▸ **WORK TASK**
For this listing, the lines between the one holding "This screenshot has height=896, width=1356." and the one holding "Open End Date", inclusive, must be set down exactly.

▸ **ENTRIES SHOWN**
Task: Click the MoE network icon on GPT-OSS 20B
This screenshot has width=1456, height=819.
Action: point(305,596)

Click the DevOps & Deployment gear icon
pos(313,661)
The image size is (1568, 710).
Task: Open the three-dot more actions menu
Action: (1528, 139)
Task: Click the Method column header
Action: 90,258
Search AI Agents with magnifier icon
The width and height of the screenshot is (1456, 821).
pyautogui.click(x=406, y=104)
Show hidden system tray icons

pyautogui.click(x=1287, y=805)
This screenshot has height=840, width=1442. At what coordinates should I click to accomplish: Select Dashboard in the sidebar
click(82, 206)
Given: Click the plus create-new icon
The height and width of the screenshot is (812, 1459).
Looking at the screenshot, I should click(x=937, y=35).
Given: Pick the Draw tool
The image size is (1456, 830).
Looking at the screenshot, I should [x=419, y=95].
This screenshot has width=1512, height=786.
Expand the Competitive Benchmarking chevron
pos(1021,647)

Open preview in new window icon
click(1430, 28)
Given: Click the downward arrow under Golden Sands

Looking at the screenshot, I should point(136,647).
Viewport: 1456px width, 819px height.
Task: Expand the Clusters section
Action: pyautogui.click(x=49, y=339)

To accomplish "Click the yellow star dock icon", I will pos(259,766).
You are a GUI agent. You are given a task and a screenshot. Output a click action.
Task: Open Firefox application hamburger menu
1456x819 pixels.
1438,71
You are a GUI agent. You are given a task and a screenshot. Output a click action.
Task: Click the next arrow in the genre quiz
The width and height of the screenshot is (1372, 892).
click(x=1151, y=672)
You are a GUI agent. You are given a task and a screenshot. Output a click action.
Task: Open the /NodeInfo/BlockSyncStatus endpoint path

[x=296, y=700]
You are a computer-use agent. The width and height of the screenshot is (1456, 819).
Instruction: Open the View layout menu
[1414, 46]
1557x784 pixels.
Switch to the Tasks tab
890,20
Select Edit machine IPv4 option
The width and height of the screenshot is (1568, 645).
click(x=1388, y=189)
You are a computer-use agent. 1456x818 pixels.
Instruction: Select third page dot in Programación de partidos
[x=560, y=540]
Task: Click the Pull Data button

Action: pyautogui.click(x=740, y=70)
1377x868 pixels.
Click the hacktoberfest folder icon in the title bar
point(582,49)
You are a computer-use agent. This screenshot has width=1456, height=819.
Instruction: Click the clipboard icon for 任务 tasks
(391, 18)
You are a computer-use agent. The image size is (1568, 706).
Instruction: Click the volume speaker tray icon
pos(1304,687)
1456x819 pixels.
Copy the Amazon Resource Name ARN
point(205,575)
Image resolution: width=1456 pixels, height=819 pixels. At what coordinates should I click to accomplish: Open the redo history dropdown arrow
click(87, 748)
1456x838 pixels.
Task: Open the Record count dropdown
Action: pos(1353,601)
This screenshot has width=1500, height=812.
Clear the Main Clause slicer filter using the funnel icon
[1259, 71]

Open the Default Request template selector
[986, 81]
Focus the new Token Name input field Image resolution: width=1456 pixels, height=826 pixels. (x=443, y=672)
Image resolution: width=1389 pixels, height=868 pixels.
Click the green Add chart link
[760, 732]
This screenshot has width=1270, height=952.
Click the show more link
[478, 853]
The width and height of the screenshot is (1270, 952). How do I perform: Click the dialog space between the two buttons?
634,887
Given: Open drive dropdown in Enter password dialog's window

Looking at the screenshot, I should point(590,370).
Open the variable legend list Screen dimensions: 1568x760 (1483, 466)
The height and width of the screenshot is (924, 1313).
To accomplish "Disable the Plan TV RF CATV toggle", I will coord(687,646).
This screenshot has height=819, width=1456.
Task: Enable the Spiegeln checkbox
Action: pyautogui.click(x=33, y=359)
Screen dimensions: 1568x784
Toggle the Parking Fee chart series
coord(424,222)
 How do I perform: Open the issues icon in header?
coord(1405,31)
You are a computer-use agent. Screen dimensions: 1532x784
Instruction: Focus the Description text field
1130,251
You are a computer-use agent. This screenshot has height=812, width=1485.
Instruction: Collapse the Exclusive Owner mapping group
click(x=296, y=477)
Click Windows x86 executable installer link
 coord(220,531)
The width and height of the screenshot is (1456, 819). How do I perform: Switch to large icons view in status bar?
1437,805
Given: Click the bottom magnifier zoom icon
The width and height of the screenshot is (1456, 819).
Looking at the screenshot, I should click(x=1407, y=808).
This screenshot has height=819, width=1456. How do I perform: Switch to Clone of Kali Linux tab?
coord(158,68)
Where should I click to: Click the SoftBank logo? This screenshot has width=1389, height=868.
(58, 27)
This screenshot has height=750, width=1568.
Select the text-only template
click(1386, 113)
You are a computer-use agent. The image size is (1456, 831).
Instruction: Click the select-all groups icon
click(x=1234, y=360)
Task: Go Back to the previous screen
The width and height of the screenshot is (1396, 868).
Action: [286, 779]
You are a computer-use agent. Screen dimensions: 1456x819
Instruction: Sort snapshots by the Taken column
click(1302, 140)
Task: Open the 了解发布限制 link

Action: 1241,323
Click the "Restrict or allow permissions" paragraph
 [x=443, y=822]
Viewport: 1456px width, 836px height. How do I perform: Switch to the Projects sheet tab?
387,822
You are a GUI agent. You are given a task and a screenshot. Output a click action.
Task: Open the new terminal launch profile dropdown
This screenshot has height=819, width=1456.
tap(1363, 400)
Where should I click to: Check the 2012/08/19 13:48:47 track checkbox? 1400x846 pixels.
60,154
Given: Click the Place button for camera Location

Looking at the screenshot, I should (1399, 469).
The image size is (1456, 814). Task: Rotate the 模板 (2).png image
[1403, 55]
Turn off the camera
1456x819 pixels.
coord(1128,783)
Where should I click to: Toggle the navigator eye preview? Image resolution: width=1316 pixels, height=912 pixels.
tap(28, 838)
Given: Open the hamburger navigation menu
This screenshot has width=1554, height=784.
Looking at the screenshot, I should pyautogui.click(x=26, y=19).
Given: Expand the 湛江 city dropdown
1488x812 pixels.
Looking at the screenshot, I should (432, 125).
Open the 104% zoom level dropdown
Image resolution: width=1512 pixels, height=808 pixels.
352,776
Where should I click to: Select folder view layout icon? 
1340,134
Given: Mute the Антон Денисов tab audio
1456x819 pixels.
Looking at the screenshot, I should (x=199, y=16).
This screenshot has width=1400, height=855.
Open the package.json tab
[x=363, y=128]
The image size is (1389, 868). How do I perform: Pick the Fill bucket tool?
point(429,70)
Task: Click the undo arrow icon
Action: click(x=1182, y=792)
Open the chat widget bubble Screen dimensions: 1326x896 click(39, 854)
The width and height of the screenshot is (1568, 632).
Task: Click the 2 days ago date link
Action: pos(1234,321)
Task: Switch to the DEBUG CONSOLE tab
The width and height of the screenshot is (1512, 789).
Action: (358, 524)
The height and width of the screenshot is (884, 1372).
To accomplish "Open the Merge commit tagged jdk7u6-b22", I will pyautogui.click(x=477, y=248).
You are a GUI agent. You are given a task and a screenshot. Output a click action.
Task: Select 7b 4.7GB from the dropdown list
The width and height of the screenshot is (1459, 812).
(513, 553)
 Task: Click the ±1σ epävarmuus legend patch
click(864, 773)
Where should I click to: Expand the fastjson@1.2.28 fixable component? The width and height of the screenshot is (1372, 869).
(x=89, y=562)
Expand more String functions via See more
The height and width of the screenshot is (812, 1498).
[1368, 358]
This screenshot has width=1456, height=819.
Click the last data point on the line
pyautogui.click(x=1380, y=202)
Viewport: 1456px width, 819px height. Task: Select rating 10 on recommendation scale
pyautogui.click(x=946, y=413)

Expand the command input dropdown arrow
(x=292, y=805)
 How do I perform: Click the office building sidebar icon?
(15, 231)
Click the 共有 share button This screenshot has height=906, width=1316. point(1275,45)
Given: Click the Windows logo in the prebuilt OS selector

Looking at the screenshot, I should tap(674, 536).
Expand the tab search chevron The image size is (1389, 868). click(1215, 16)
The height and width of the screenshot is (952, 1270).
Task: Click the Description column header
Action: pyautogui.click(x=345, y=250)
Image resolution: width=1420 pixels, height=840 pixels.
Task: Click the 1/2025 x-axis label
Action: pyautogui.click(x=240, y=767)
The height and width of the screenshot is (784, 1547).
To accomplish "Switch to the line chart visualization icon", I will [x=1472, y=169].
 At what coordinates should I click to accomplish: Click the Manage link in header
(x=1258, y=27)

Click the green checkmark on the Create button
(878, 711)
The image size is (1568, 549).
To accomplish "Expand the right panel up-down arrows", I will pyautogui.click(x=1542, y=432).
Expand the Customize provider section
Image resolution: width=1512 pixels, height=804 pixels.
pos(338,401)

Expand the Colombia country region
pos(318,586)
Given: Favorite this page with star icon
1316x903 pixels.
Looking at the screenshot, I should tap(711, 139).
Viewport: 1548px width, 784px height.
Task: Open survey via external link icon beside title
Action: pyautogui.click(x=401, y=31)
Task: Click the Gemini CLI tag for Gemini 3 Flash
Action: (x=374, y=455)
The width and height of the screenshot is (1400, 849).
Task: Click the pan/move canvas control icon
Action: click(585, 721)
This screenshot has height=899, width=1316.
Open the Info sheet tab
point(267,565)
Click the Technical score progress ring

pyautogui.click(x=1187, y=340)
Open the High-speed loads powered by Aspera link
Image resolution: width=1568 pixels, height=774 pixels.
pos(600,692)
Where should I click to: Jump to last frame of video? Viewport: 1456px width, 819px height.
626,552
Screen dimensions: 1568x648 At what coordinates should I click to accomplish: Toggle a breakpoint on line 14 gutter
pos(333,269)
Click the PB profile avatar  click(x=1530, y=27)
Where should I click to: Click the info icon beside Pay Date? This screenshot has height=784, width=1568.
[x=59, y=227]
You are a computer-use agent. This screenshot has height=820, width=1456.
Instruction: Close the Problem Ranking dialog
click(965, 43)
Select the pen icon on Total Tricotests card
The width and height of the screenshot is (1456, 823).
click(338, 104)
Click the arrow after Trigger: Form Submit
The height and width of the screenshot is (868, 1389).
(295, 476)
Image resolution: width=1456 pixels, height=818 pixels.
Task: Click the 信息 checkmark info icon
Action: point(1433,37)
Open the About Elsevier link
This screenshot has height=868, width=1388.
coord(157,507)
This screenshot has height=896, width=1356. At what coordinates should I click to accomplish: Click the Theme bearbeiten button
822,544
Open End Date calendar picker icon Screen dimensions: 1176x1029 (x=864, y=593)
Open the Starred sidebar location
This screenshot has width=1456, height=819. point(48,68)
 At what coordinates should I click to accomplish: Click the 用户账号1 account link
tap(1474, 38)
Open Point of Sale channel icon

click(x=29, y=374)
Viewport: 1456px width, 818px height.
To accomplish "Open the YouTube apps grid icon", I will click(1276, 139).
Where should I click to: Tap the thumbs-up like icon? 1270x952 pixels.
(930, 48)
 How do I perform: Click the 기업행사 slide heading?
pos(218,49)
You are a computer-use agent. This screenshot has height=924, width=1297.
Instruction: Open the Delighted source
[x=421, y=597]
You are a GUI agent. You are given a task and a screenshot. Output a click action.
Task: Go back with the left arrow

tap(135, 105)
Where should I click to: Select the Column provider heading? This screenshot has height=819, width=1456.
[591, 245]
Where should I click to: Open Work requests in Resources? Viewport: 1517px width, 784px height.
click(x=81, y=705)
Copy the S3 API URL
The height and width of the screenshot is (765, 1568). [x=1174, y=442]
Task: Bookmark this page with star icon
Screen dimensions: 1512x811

▸ **TASK ANSWER**
This screenshot has height=896, width=1356. At what coordinates should I click to accomplish: Click the Theme bearbeiten button
822,544
Open End Date calendar picker icon Screen dimensions: 1176x1029 (x=864, y=593)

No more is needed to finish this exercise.